La obra, hecha en piedra granítica, es de dimensiones desmesuradas, y carece de atractivos, y casi nadie sabe que la mole está ahí para recordar al Señor de los Cuadernos. En otras épocas, el adefesio asistió a diferentes dramas, como la muerte o el secuestro de militantes políticos. Hoy, sirve de resguardo a las putas.

Son las monarcas sin cetro de la plaza desierta. Son todas negras, negrísimas, como los africanos, pero ellas vienen de más cerca: del Ecuador, la República Dominicana, Panamá, o de Trinidad y Tobago. Todas tienen nombres de fantasía –Lali, Lena o Lara- y se mueren de frío, igual que yo, cada vez que el viento del sur recrudece.
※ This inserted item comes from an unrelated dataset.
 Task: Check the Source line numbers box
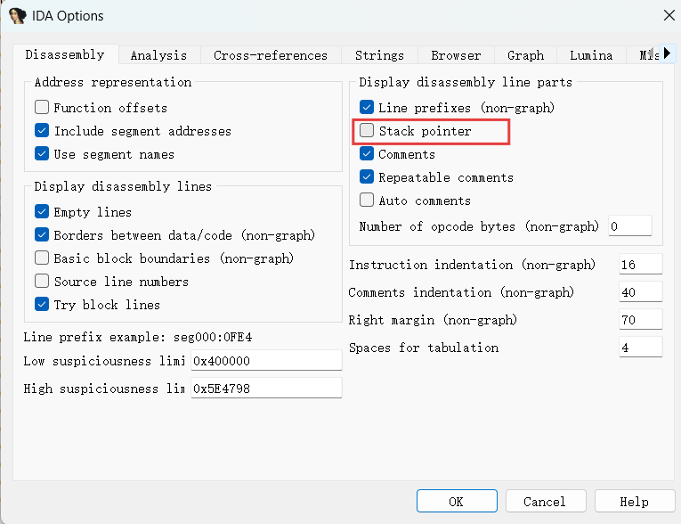tap(42, 282)
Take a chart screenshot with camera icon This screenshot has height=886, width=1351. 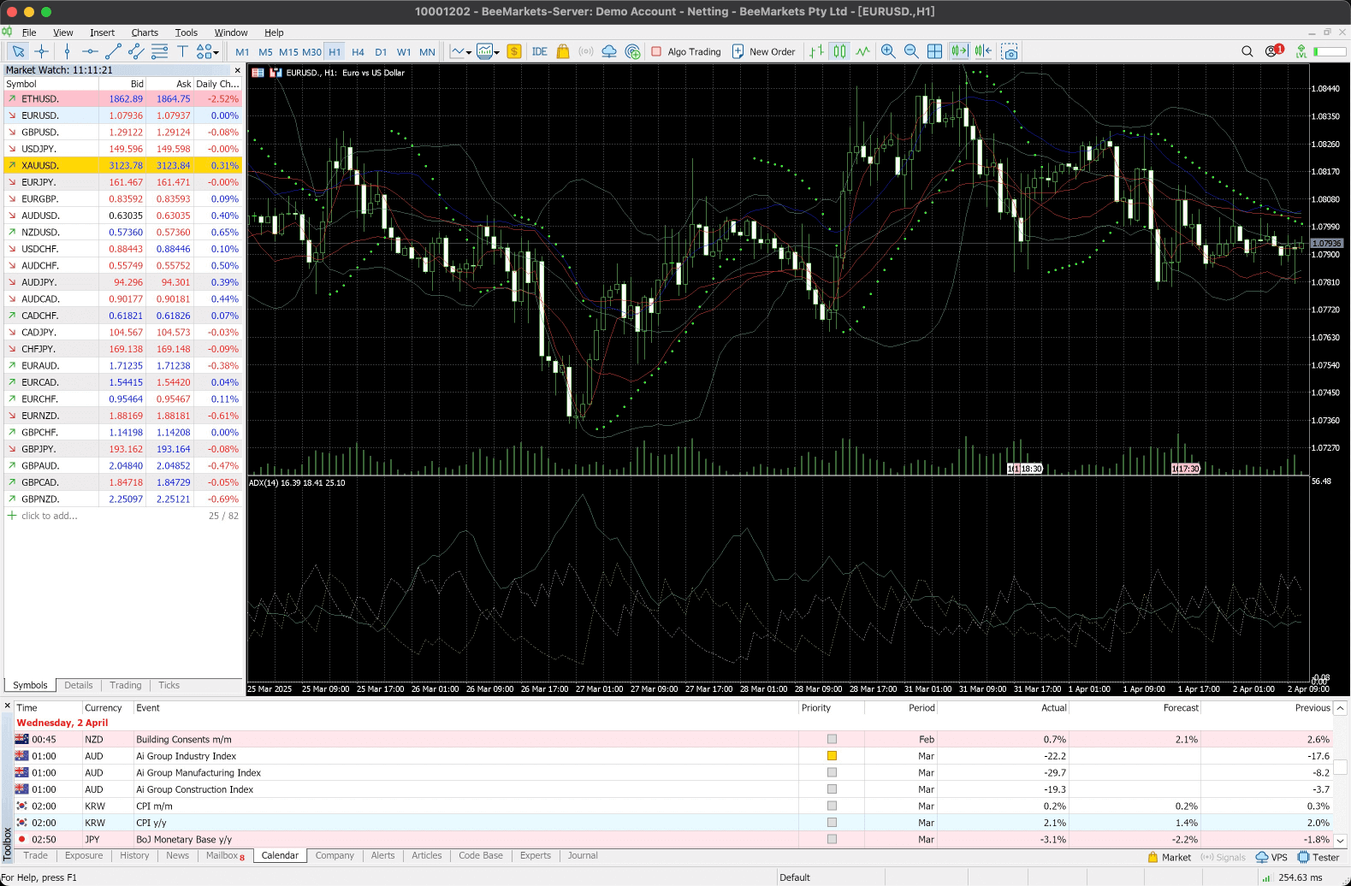[1010, 51]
Que putas de ébano hayan copado el monumento a Rivadavia, a don Bernardino Rivadavia –la avenida más importante de la ciudad y que flanquea la plaza Once por el sur también se llama así-, y lo hayan vuelto su parada, es una dulce venganza de la historia.

Rivadavia odiaba a todo el mundo, salvo a los blancos, especialmente si eran ingleses. Odiaba a los indios, odiaba a los gauchos, odiaba a los tarijeños, pero especialmente odiaba a los negros. Rivadavia, nunca lo reconoció, pero la historia también lo supo: era mulato.